I gave up after a ton of ibuprofen didn't make a dent in the cramps and am now home in my jammies with a heating pad. Luckily, I think I got everything done today I needed to, so I can veg out with nothing hanging over my head.
Spike's Bitches 34: They're All Slime and Antlers
[NAFDA] Spike-centric discussion. Lusty, lewd (only occasionally crude), risque (and frisque), bawdy (Oh, lawdy!), flirty ('cuz we're purty), raunchy talk inside. Caveat lector.
Cash, you are totally a history slut.
You'll be happy to know that whatever you did worked. Lifetime is now gone again. Damn you.
Bwahahaha!
::hi-fives Ginger::
I needed to, so I can veg out with nothing hanging over my head.
So you opted not to use the Damocles Designs decorating service?
::hi-fives Ginger::
Meanies. Wishing me no depressive/sappy/unrealistic-real-life-stories television! You say it's for my own good, but, but, but I can't come up with a good but!
Erin, my new boyfriend takes this almost every night for sleep and it worries me. Should I be worried?
If/when he decides to quit taking it, it's a several week-to-month or more process getting back to being able to sleep without it. I've been told it affects your memory, but it's conflicting information (that I haven't researched further): that if you don't get the requisite 5-6 hours needed to clear it out of your system, it will mess up your memory that day; or, that it's not known if or how it affects your memory over prolonged usage, but that it may contribute to memory loss. I tell you what, for sure, if you take it and then force yourself to stay awake, you will not really remember what you said/did.

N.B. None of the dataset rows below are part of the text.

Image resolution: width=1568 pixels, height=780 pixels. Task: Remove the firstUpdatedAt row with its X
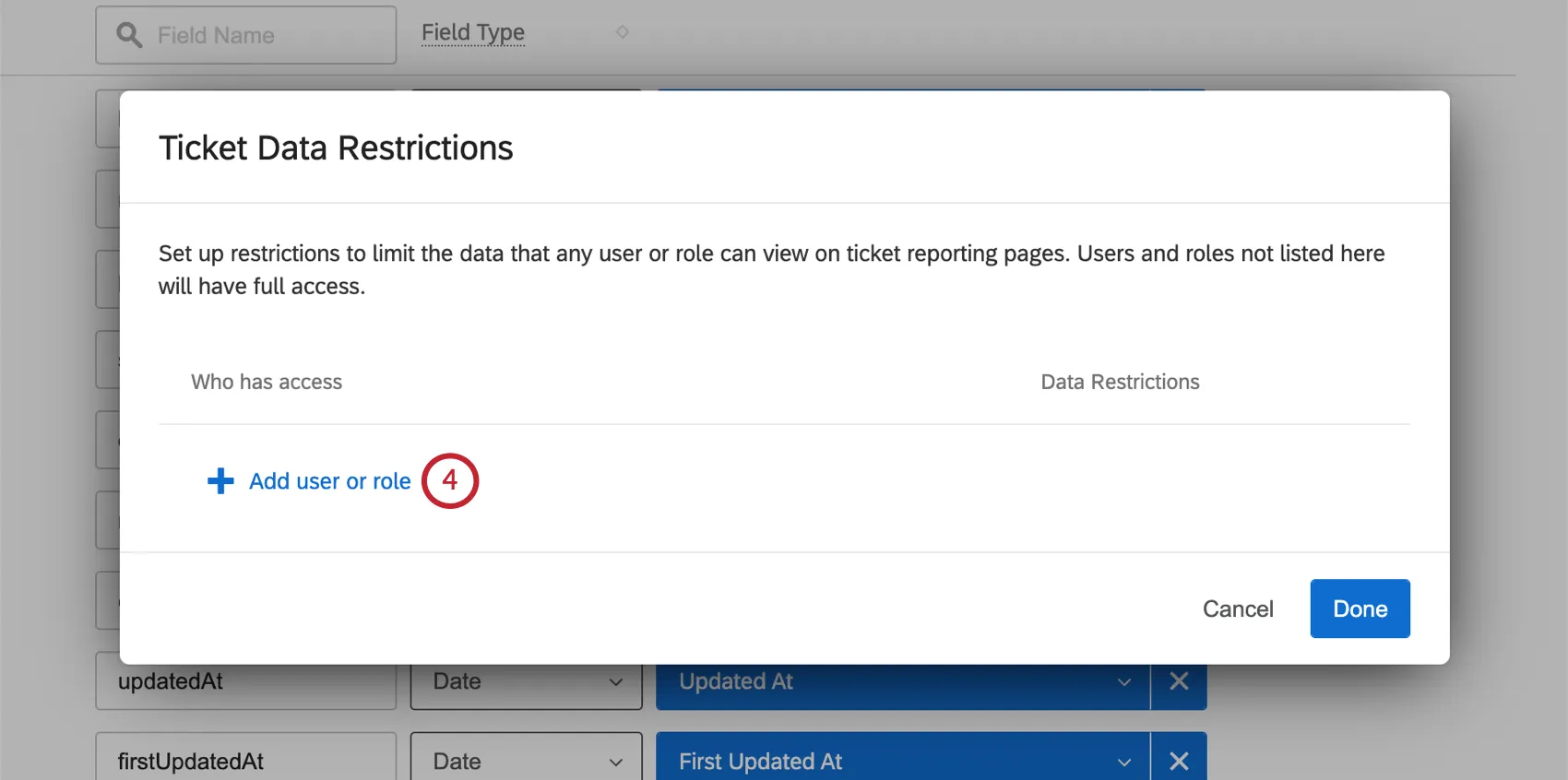tap(1179, 761)
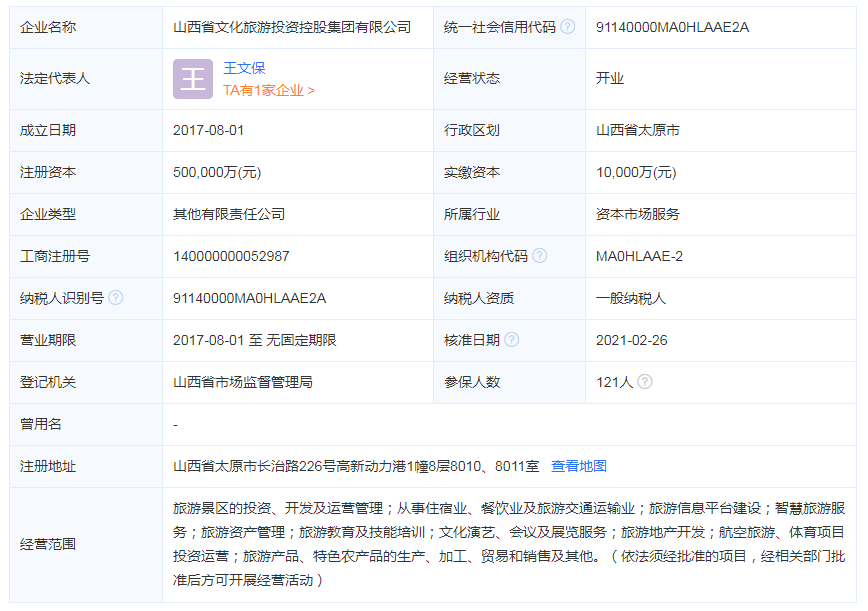868x611 pixels.
Task: Click paid-in capital value 10,000万(元)
Action: pos(636,172)
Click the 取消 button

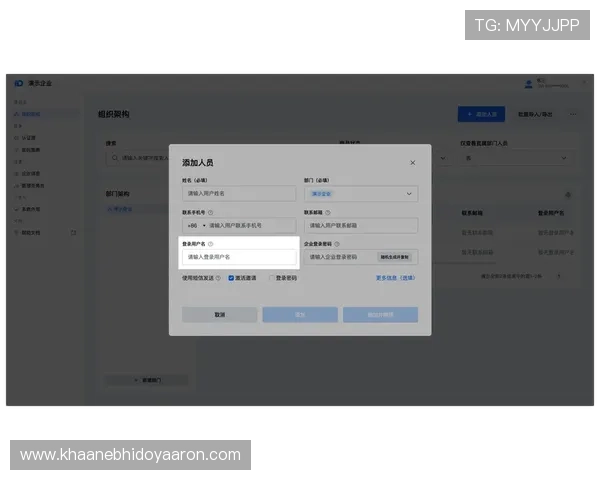pyautogui.click(x=219, y=314)
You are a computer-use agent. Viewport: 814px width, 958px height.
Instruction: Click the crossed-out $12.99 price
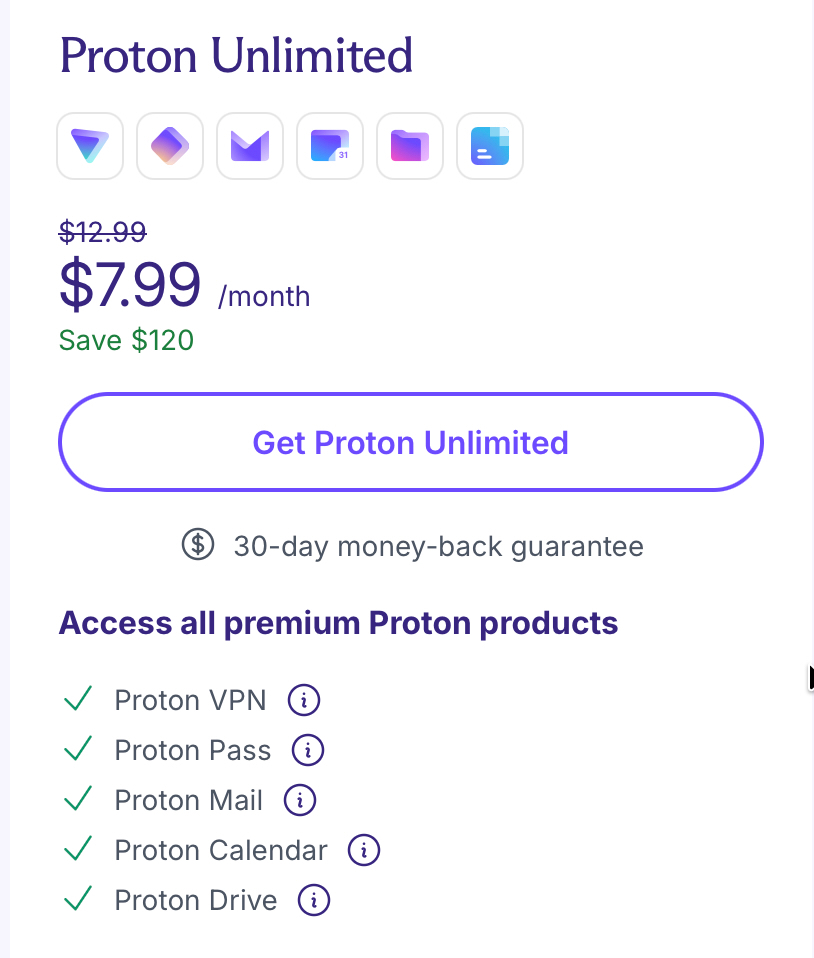103,232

Great drug, though. I use it for travel now; the before-the-trip excitement/jitters that make it hard to get to sleep are easily vanquished.

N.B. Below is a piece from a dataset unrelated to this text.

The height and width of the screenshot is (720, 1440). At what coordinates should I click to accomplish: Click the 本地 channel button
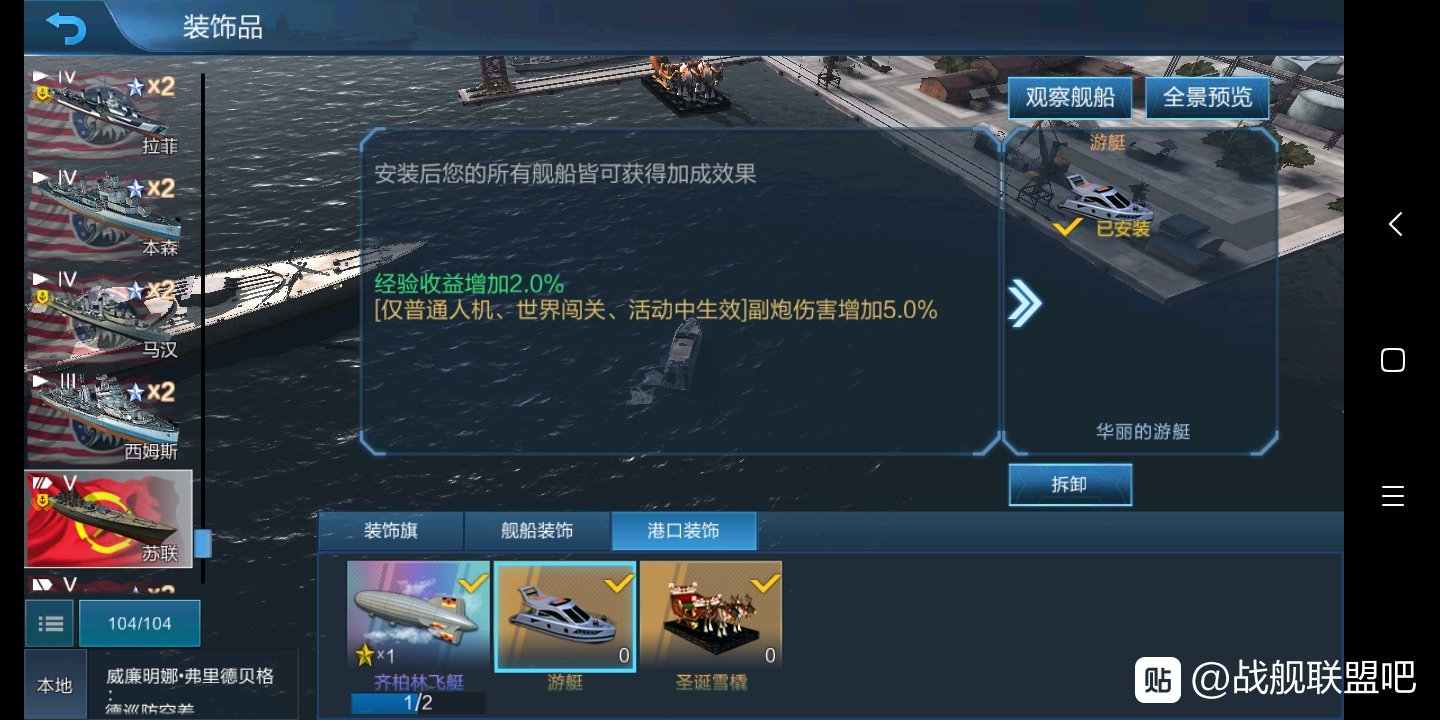(55, 685)
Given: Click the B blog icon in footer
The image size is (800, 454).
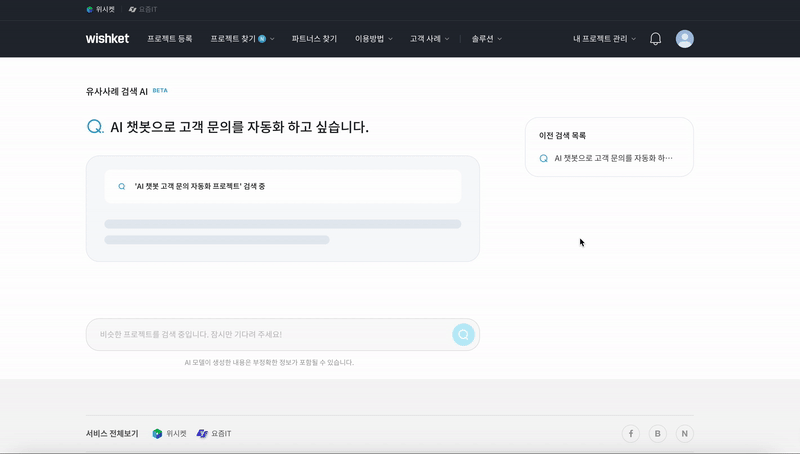Looking at the screenshot, I should pyautogui.click(x=658, y=433).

A guy in a cube 20 feet away from me keeps making those disgusting snurfing noises like he has a cold and needs to blow his nose but won't. I gave him my entire box of Kleenex last week after telling him in a friendly way that the noise really bothers me and could he please blow his nose or close his door (he has one; I do not). I don't know what to say to him because all I want to do is scream at him, "Will you quit making that disgusting noise and go blow your nose already!
Welcome home, Empress!!!
Thanks! It's a bittersweet day.
I have no television. Which means I have to make my own fun. So...what underwear is everyone wearing, and what music are youlistening to right now? I'm trying to work out a scientific correlation. (Not really: I'm just bored and random and I think my hot pink tap pants with black lace edging the leg slits are fucking cute.)
Oh, and She Wants Revenge.
None and NPR- but no music.
Also bored, but will be off in a little less than an hour.

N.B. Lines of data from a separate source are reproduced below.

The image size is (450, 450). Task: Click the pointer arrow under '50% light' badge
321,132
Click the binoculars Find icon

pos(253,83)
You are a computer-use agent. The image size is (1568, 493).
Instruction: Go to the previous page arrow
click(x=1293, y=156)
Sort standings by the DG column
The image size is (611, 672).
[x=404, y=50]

So...what underwear is everyone wearing, and what music are youlistening to right now?
Cotton comfies. Save a Horse, Ride a Cowboy.
If/when he decides to quit taking it, it's a several week-to-month or more process getting back to being able to sleep without it. I've been told it affects your memory, but it's conflicting information (that I haven't researched further): that if you don't get the requisite 5-6 hours needed to clear it out of your system, it will mess up your memory that day; or, that it's not known if or how it affects your memory over prolonged usage, but that it may contribute to memory loss. I tell you what, for sure, if you take it and then force yourself to stay awake, you will not really remember what you said/did.
Oh, hell to the yeah. You HAVE to make sure you have 8 hours; if not, take a 1/2 a pill. If you take a pill and then stay up, you do weird things. I have woken up with many a failed makeup experiment on my face after having taken an Ambien and then gotten a wild hare to play with makeup.
I am lucky I go for the makeup and not the flambe recipes, I suppose.